The live, in-person culmination of P.S. plays October 7 - 21 at Ars Nova. The hybrid, multimedia experience is created by director-developer Teddy Bergman and playwrights Sam Chanse and Amina Henry, with materials designed by Kimie Nishikawa. The work began in November 2020, as audience members received a series of letters at home sent between two characters corresponding in real-time about the changing world, and the performance will reunite the characters onstage.
Cordelia Lynn’s Love and Other Acts of Violence premieres October 7th at the Donmar Warehouse. The “subversive and intimate love story about inheritance and the cycles of politics and history” is directed by Elayce Ismail.
revival round-up
Jeremy O. Harris’ Slave Play is returning to Broadway for a limited 8-week engagement in November. The production, directed by Robert O’Hara and featuring a majority of the original cast, will then transfer to Center Theatre Group.
Mike Bartlett’s play Cock will debut on the West End in March 2022, thirteen years after its premiere at the Royal Court. The production will be directed by Marianne Elliott. The real question: has the New York Times’ prim style guide evolved enough to print the actual title of the play?
Daniel Craig and Ruth Negga will star in Macbeth on Broadway next March. The production will be directed by Sam Gold, who is working his way through Shakespeare’s tragedies: his last Broadway production was the 2019 revival of King Lear, and he also directed Craig in Othello at NYTW.
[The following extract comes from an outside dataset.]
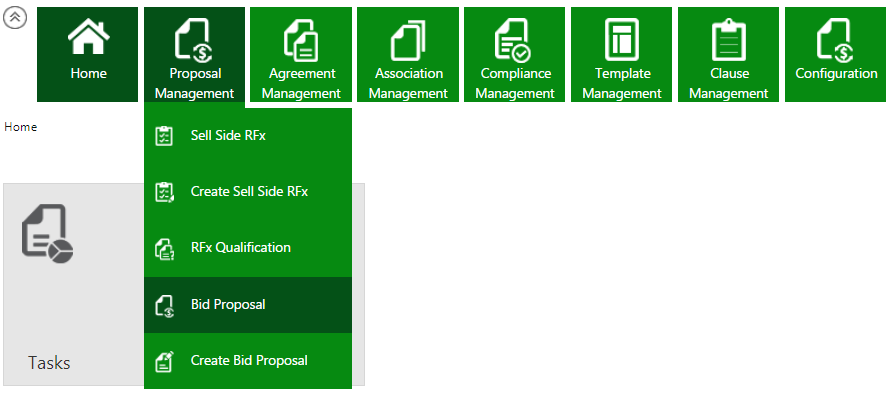Click the Configuration tile icon
891x396 pixels.
click(x=835, y=39)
Lileana Blain-Cruz will direct the Lincoln Center revival of Thornton Wilder’s The Skin of Our Teeth. The production marks Blain-Cruz’s Broadway debut and starts previews in March 2022.
assorted news
Tom Kitt, Brian Yorkey and Kwame Kwei-Armah’s The Visitor delayed its first previews at the Public Theater by a week due to “conversations and commitments around equity and anti-racism.” Directed by Daniel Sullivan, the world premiere musical is based on the 2007 independent film about a widowed college professor’s chance encounter with an immigrant couple from Syria and Senegal, as he’s “swept up into their struggle to stay in an America that they have made their home, but seeks to cast them out.”
According to Playbill, “Recent discussions have included the concern over the centering of a middle-aged white man as a protagonist in a story largely about immigrant experiences as well as assurances that cast members have access to resources to fully participate in telling these stories.” (Note: The director and creators of the show are not of Middle Eastern descent.) Concerns had been raised at earlier developmental workshops, when actor Ari’el Stachel “requested to director Daniel Sullivan that his character not speak with a Syrian accent, as to accurately reflect his formative years spent in the U.S.”Reggie D. White is the second recipient of the Colman Domingo Award. The Vineyard Theatre prize, given annually to a multi-faceted Black male theatre artist, provides “a cash stipend, workshops and other developmental opportunities, access to writing and studio space, mentorship, and the ongoing support of The Vineyard.”